The following article is part 2 in a 2 part series. Part 1 can be found here.
Make sure to also read “How to Use Life Insurance to Get a Tax Free Retirement and Guaranteed Income for Life“
Part 2
Up to this point, Indexed Universal Life Insurance plans are sounding quite rosy, and that’s because they are. They’re amazing for retirement savings and legacy. However, there are some things that people should be aware of before purchasing an IUL. In this article, we’ll go over everything the consumer should know and how to prepare for these kinds of plans.
Surrender charges
Let me preface this section by saying that you can take money out of an IUL at anytime without charges if you do it right. However, if you completely cancel or withdraw cash incorrectly from the policy during the surrender period, you’ll pay the surrender charge. A surrender charge is a percentage penalty that has to be paid if the policy is surrendered or cancelled within the first several years of the policy. This penalty starts at around 10 percent and goes down by about a percentage point every year until it reaches 0 at about year 10 or so.

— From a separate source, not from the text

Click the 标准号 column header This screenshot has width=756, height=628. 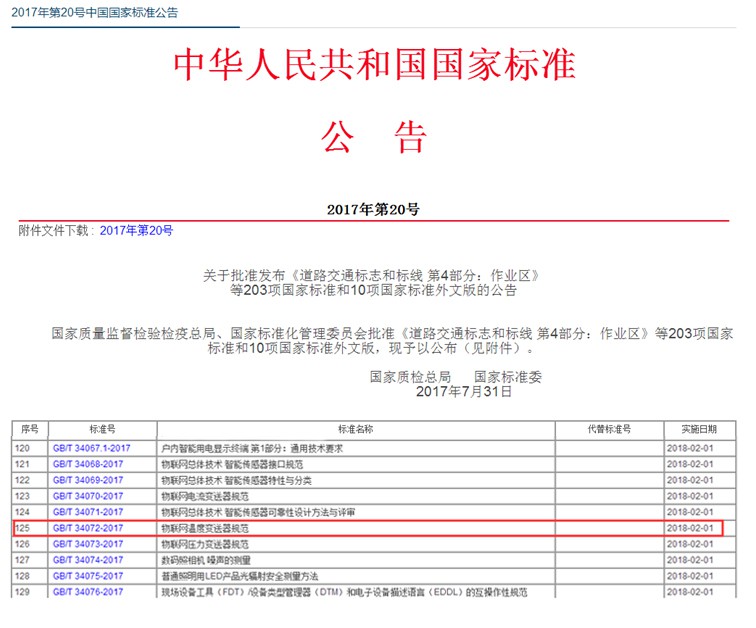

Take Loans Instead OF Withdrawals To Avoid Taxes And Surrender Charges
I know what you’re thinking. Taking loans is a bad idea and this plan sucks. I originally thought that too until I realized 1.) You don’t have to pay back loans and 2.) Whenever you do take loans, a collateral account is automatically set up along side it to counteract the loan interest rate. For all intents and purposes, a policy loan is a tax free withdrawal, with none of the drawbacks of the loans we all know and understand in other walks of life. This method of withdrawing is also the preferred for whole life plans to avoid taxes.
Cap Rates
With IULs, you trade a portion of the upside of the market, for a guaranteed floor of 0 at the bottom, so that your policy never loses money. This set up performs better than most retirement accounts in volatile market years, and is still very competitive and secure in healthy market stretches. I digress.
The Cap on a policy is what limits the amount you get from stock market gains. These are typically 13-14 percent for most IUL plans. So if the stock market has a gain of 20 percent, you get 13-14 percent. If the stock market gains anything between 0 and 14 percent, your policy is credited whatever number that is. So a gain of 10 percent means you’ll get credited 10 percent. Market goes up 14 percent, your policy is credited 14 percent. Any amount over that, and you get the amount that cap rate is set at. So if the gain is 15 percent or higher, you only get the 14 percent. Of course, if the market is down, like say -16 percent, you lose nothing. That’s the trade-off. You trade a portion of the upside of the market over the cap rate, in exchange for protection against the down side, with a floor of zero percent.
Fees And Expenses
The fees and expenses in an IUL are fully available in the illustration report the agent provides to you. The fees include the cost of insurance, policy fees, and a premium charge during the first 10 years of the policy. Many of these fees disappear after 10 years with the exception of the cost of insurance that goes up every year, but not as much as you might think. In fact, the cost of insurance should, with a well-designed policy, represent around 1 percent of your account value. For intance, an IUL with an account value of $100,000 should have fees of around $1,000 that year. Very similar to other retirement plans account fees.
Participation Rate
A participation rate is set by the insurer and it represents what percentage of the stock market gain you’ll receive. If the participation rate is 80 percent, with a gain of 10 percent on the market, you’d get credited 8 percent in the policy. The advisers on this site work with IUL carriers with 100% participation rates only.
Dividends Aren’t Credited
The reason dividends aren’t credited in IUL policies is because the IUL is not directly invested in the stock market, but the gains in the index are credited to the policy. You have to be directly invested in the stock market to get the dividends, but then your account value is more at risk to the downside. That’s apart of the trade-off with IULs. At any rate, dividends are not guaranteed and are not always paid out, so often times, and IUL holder isn’t missing out on anything.
Commissions
Speaking of fees, lets talk about commissions, which is what agents get paid by the insurer when someone buys from us. It is no more or less expensive to buy from an agent as opposed to going direct to the insurance company. The carrier doesn’t take money out of your policy to pay us. They pay us as an affiliate and ambassador of their products.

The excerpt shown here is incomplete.